Histone H3 acetylation reverses radioresistance in breast cancers through BRD3-mediated inhibition of RAD51 and inducing ferroptosis.

Radiotherapy is a crucial treatment for patients undergoing breast cancer surgery, especially for those with locally advanced stage of breast cancers. However, low radiosensitivity significantly limits the efficacy of radiotherapy. Epigenetic regulation plays a critical role in cancer treatment, and histone H3 lysine acetylation (H3ac) affects the redox balance during homeostasis. Bromodomain-containing protein 3 (BRD3) is an H3ac reader, and its overexpression is associated with invasion, metastasis, and chemoresistance. However, its correlation with radiosensitivity remains unclear. Here, we reported that radiotherapy induced a significant increase in BRD3 level, whereas deacetylase inhibitors reduced BRD3 expression. ChIP-seq results showed that BRD3 binds to the RAD51 promoter region, which is involved in radioresistance, inhibiting RAD51 transcription and translation.

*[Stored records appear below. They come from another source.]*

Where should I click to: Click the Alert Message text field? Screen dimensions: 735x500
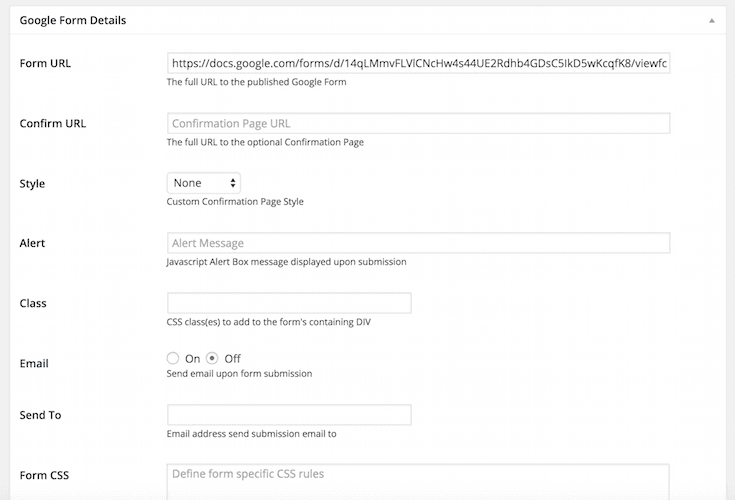click(x=418, y=243)
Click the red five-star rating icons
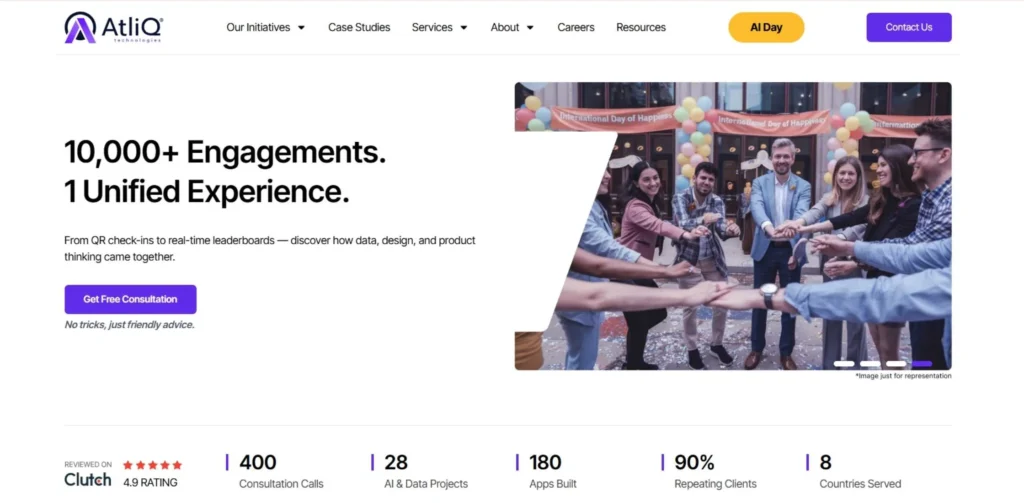The height and width of the screenshot is (503, 1024). coord(152,465)
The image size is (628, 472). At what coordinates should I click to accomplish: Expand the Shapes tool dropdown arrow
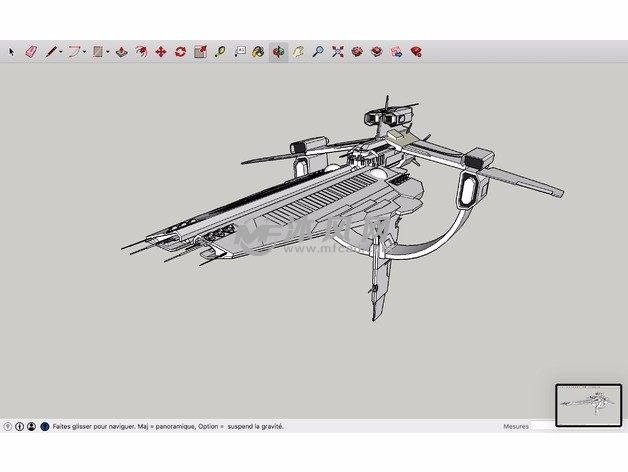pos(108,51)
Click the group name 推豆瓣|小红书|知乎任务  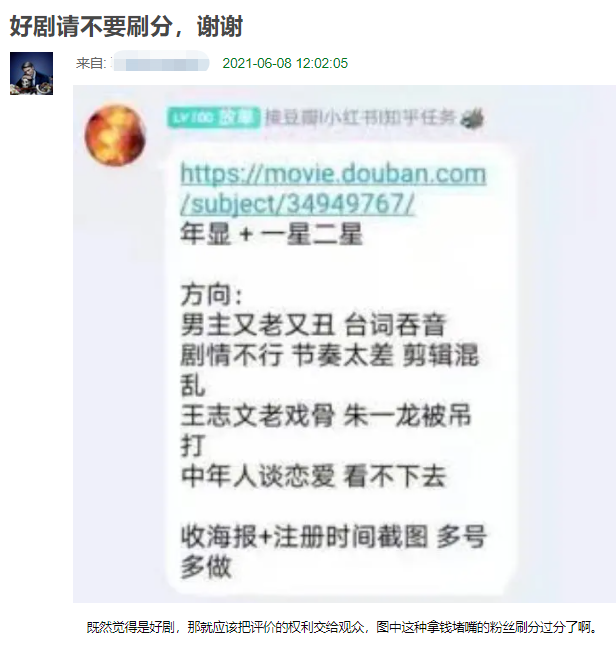(360, 118)
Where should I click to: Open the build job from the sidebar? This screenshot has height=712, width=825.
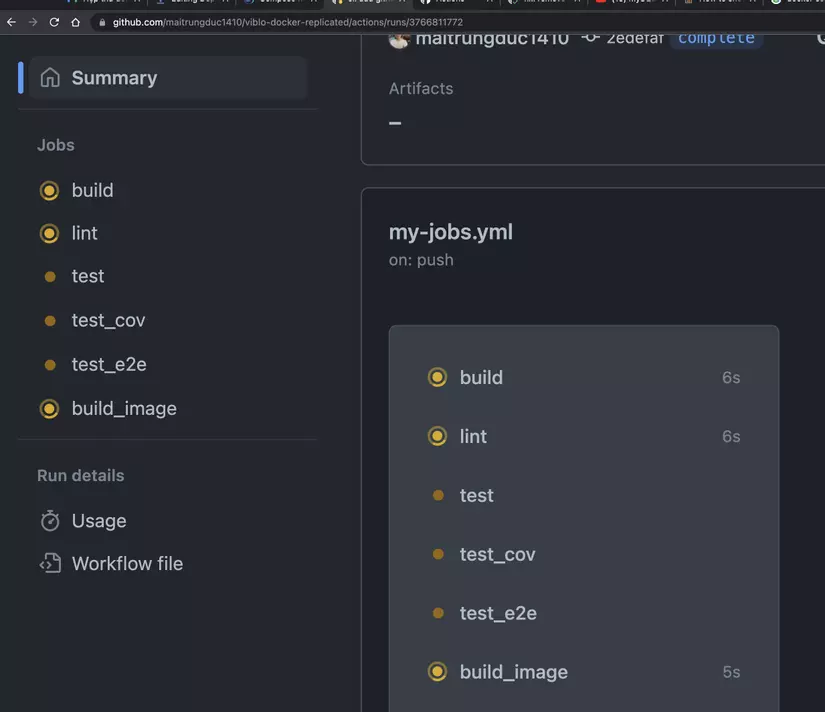point(92,190)
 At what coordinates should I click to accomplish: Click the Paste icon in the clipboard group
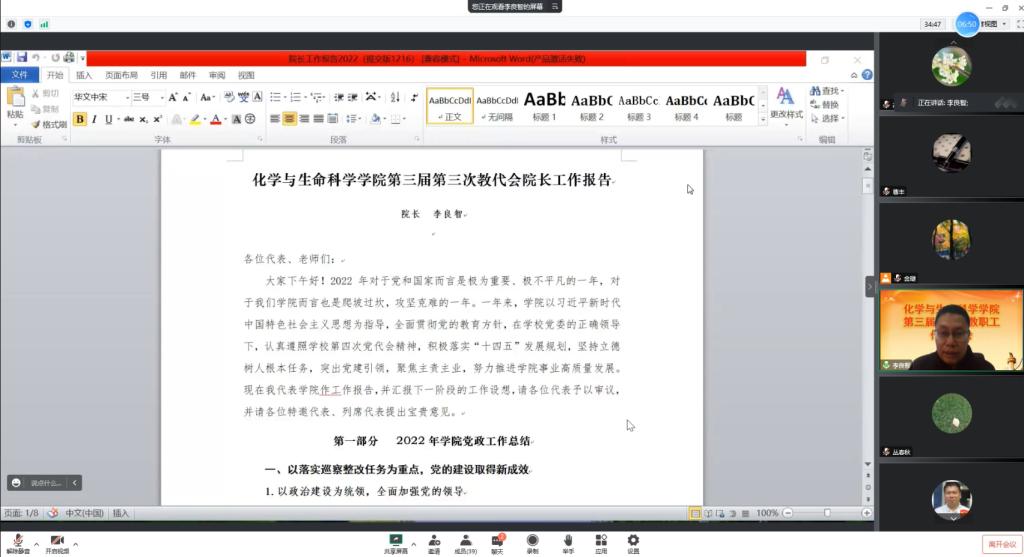coord(15,101)
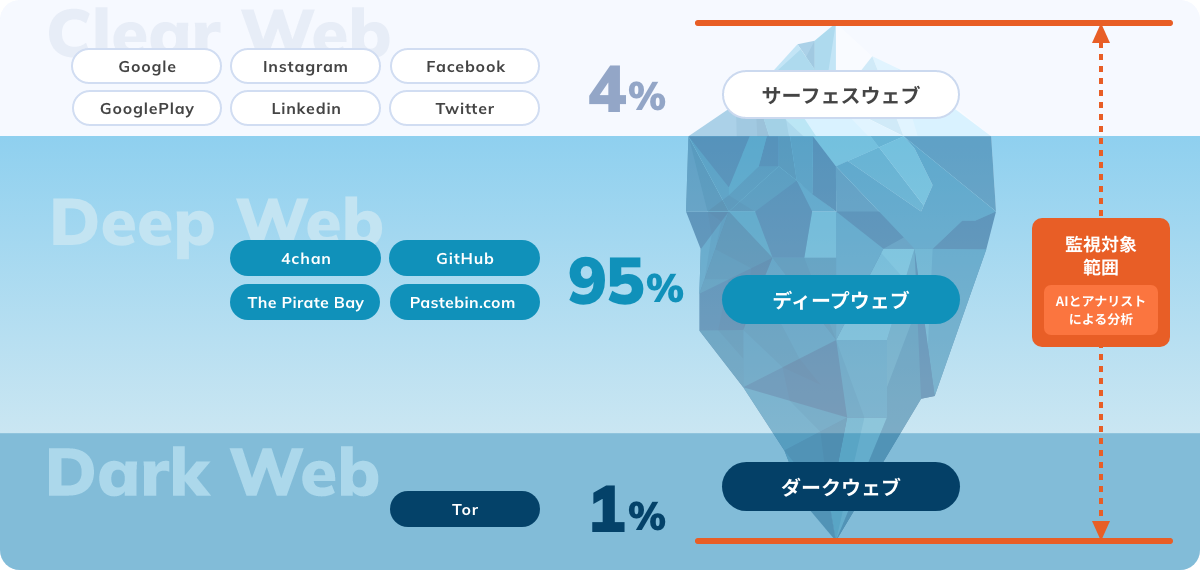Click the サーフェスウェブ label
The image size is (1200, 570).
click(x=841, y=95)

Furthermore, the inhibition of RAD51 was mainly observed in the cytoplasm, revealing a novel mechanism in which RAD51 forms a complex with GPX4 and FTH1 to synergistically regulate ROS production. These findings suggest that H3ac regulates BRD3 expression, promoting ROS accumulation through the RAD51-mediated ferroptosis signaling pathway, reversing radioresistance and enhancing radiosensitivity.